How to Use Heatmaps to Improve Your Shopify Store
Sarah Patel
CRO Specialist
Heatmaps reveal exactly how visitors interact with your Shopify store pages. Learn how to read them, what to look for, and how to turn insights into concrete CRO improvements.
Analytics tools tell you what is happening on your store. Heatmaps tell you why. Where are customers clicking? How far are they scrolling? Where are they getting confused or stuck? Heatmap data transforms abstract conversion rate numbers into concrete, visual evidence that makes the right fix obvious.
Types of Heatmaps
- Click maps: show where users click (and tap on mobile) — reveals unexpected click targets and missed CTAs
- Scroll maps: show how far down the page users scroll — reveals where content is being missed
- Move maps: track mouse movement patterns — a rough proxy for where users are reading on desktop
- Session recordings: not a heatmap, but complements them — individual playbacks of real user sessions
- Rage click maps: highlights areas where users are clicking repeatedly in frustration
Tools to Use
Hotjar is the most widely used heatmap tool for Shopify, with a generous free tier. Microsoft Clarity is a completely free alternative with excellent session recording capabilities. Lucky Orange and FullStory are more feature-rich paid options suitable for higher-traffic stores.
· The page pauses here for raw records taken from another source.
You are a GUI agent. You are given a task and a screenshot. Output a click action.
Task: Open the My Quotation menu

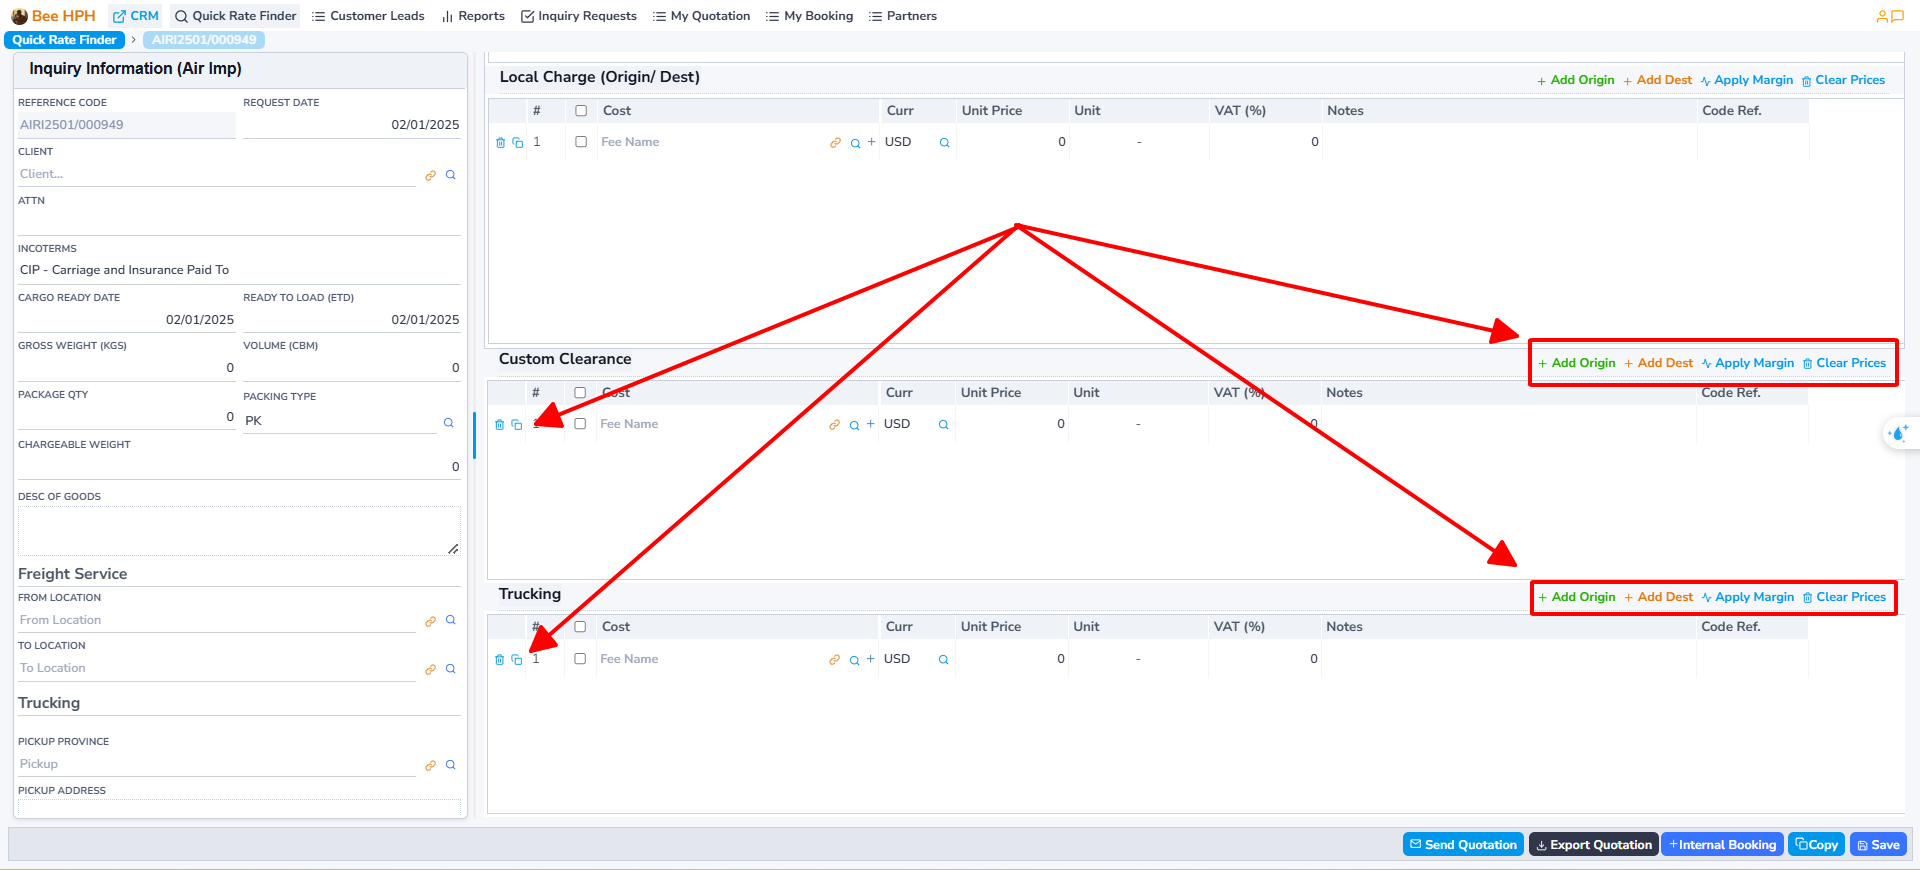[701, 16]
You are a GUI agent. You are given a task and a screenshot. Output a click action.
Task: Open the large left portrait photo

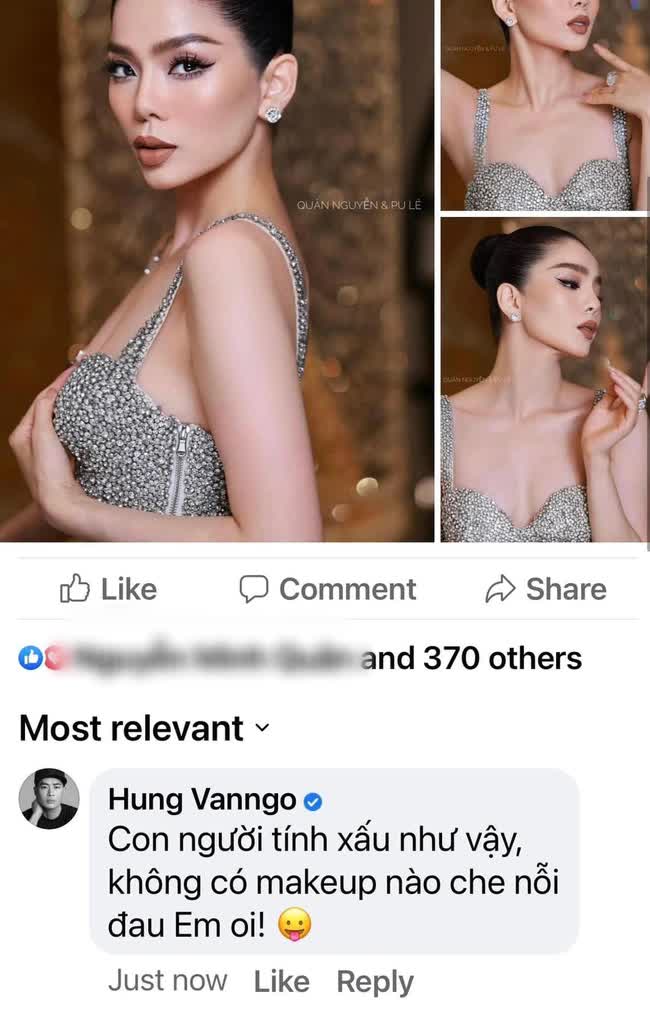pos(217,270)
What to Look for on Product Pages
- 1Are users scrolling past the add-to-cart button without clicking? The button may need to be moved higher or made more prominent
- 2Is the size guide or returns policy being clicked frequently? Consider making this information visible without a click
- 3Are users clicking on non-clickable elements (images, headings)? This indicates they expect interactivity — consider making those elements functional
- 4Where does the scroll depth drop off sharply? Content below that point may need rethinking or moving higher
- 5Are users engaging with your review section? If the scroll map shows few users reaching it, move it up the page
Turning Heatmap Insights into Hypotheses
Heatmaps generate hypotheses, not conclusions. When you notice a pattern — say, that 60% of users are not scrolling past the first product image — you form a hypothesis: 'If I add navigation thumbnails showing additional images, more users will engage with the full image gallery.' Then you test it. The heatmap identified the problem; the A/B test confirms the solution.
“A heatmap session that produces no hypotheses is a session wasted. Every insight should translate into a specific 'if we change X, then Y should improve' statement before you move on.”